In his case is it really 'just' politics? Is it just the AKP[ix] that's the issue?
I'm guessing??? his reasons 'might' be more akin to mine in which case he has my every sympathy. He does anyway because of his wife and child and the difficulty of the situation.
There are those that would say you should stand your ground and face the punishment. However, we all have overlapping obligations which are not always easy to place in a hierarchy. Some would say, do the year in prison if that's what needs to be done.
I might say you have an obligation to your testimony...which (considering the media attention) might be said to have already been accomplished. But you have a higher obligation to your wife and son. Flight is a valid response. We are pilgrims on this earth and owe no allegiance to any state or people apart from the Kingdom of Risen Lord. I don't think that's cowardice. If his reasons are the same as mine or an even purer pacifism (along Anabaptist lines)....then it's actually a form of persecution. Get out of there while he still can....if he still can.
I would imagine incarceration is rough for an objector. Even convicts can be oddly patriotic and the prison has its own code. From what I've read he may have ongoing trouble after release...harassment by the local authorities and public.

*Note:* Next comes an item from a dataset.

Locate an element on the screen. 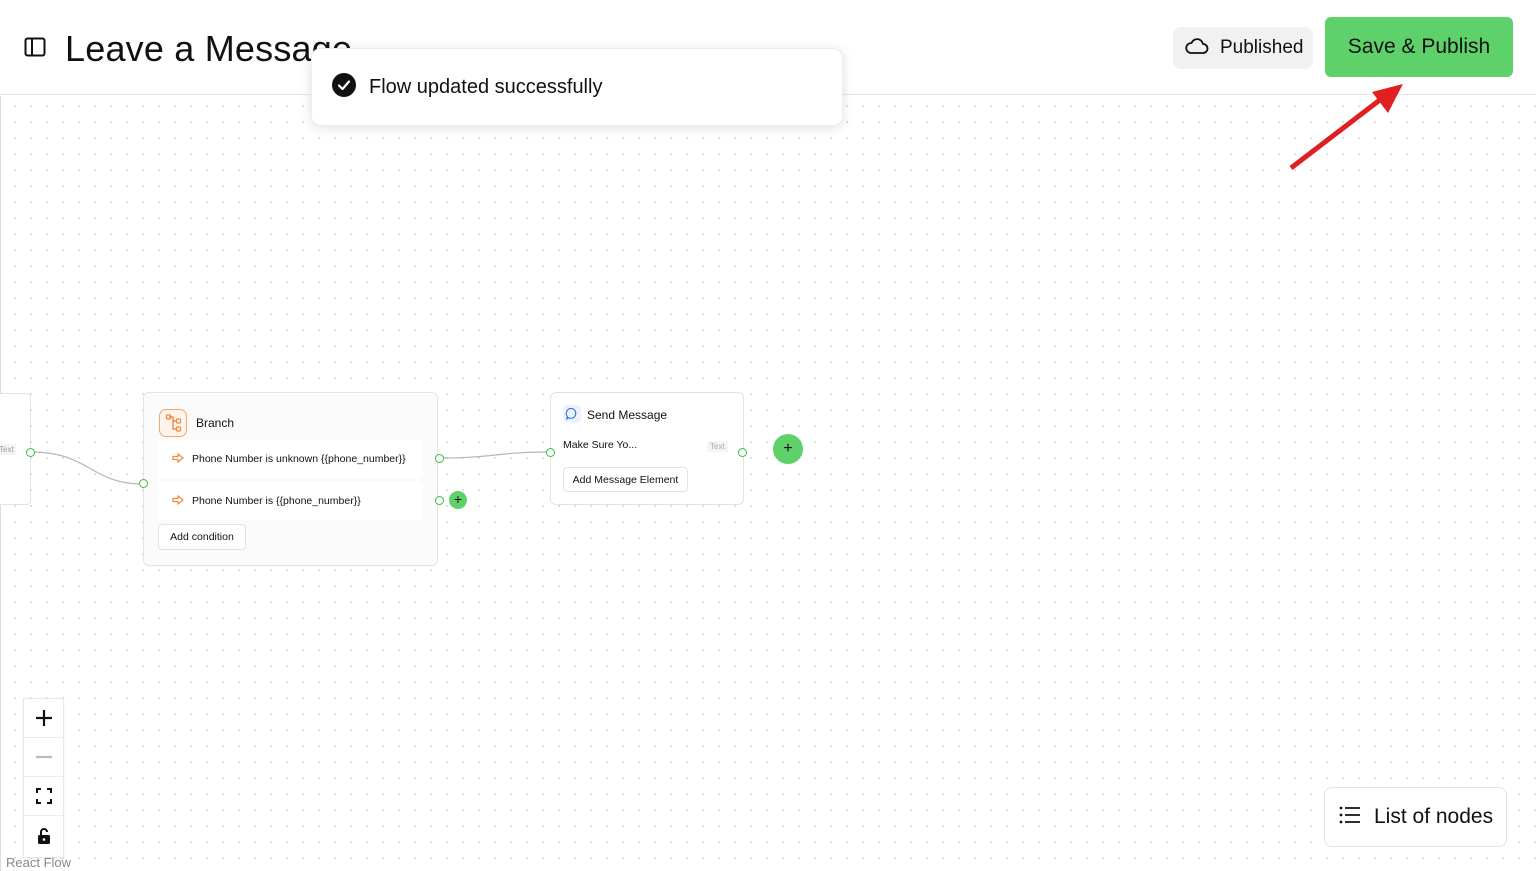 The height and width of the screenshot is (871, 1536). condition-label: Phone Number is {{phone_number}} is located at coordinates (276, 501).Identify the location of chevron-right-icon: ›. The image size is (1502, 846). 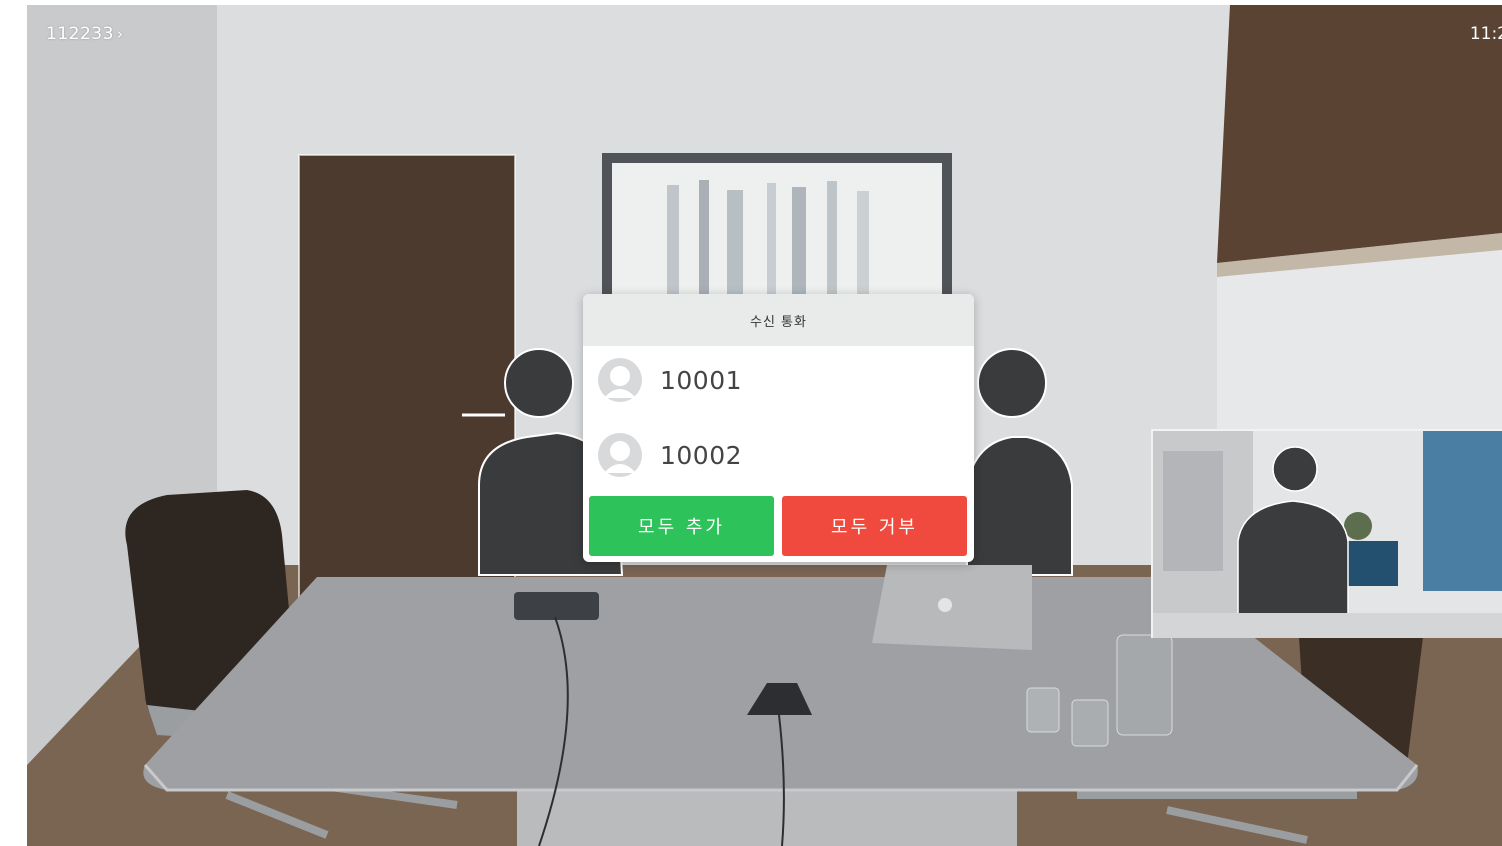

This is a huge issue because even if he were to leave....there are still other Christians he leaves behind. What are they saying? I guess most just go along with it all? Do they do it because it's just social convention, something everyone does? Or do they actually believe that it is a good and right thing to do? In terms of a 'rubber meets the road' issue for the Turkish Church...this seems pretty big.
Will his actions possibly lead to 'trouble' for the community? In no way am I suggesting that means he should just 'suit up' and pick up an HK or M16....not at all, but I'm wondering will this prove a catalyst for the community to start working through these issues?

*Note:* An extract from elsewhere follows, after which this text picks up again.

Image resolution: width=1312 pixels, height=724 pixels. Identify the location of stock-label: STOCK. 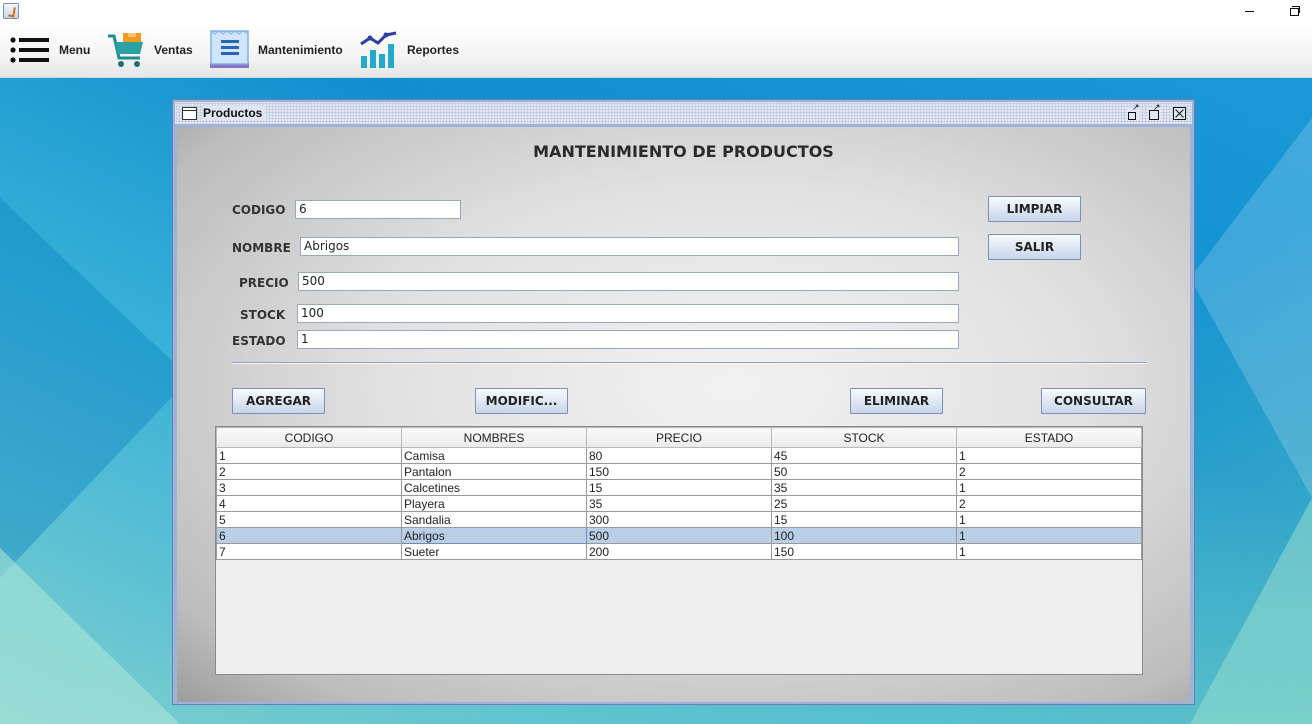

I wish I was there. Wow, I'd love to talk about this stuff with those folks.
Hope some of this helps. Sorry it's so long but you know me....I don't like quick and easy answers. That's not how I think. Please let me know his thoughts as well as your own and keep me posted.
All of you are in my prayers.
[i] As Kurds were referred to by the Turks up until recently. Turkey was only allowed to contain Turks. Other ethnicities were not allowed to identify themselves as anything but Turks and Turkish was the only language allowed to be spoken.
[ii] Towns in Southeastern Turkey, part of Kurdistan
[iii] Towns in Northern Iraq, also part of Kurdistan
[iv] Hafez al-Assad, father of the present ruler of Syria
[v] Turkish Armed Forces
[vi] Abdullah Ocalan, former head of the PKK
[vii] Parties emulating the ideas of Mustafa Kemal, better known as Ataturk
[viii] Lots of wicked guerilla warfare, insurgencies, assassinations, stirring up troubles in the pan-Turkic realm. Typical CIA tactic, use death squad/guerilla bands to fight your wars, foment troubles, destabilize other countries etc...
They were involved in the Caucasus in all the terrible business between Azerbaijan and Armenia. They were also used against the PKK and ASALA and in some cases were involved in False Flag operations, very much like what the Joint Chiefs wanted to do with Operation Northwoods....and some would say after Dallas in 1963, they did. Whether it was the CIA and Joint Chiefs or all of them working in congress with Hoover's FBI, from the 1960's to the present the underworld is filled with provocateurs and many crimes, attacks and potential attacks are more than a little suspicious.
[ix] The current party ruling Turkey, headed by Erdogan and (it would seem) survivors of yet another attempted CIA coup employing the Turkish military.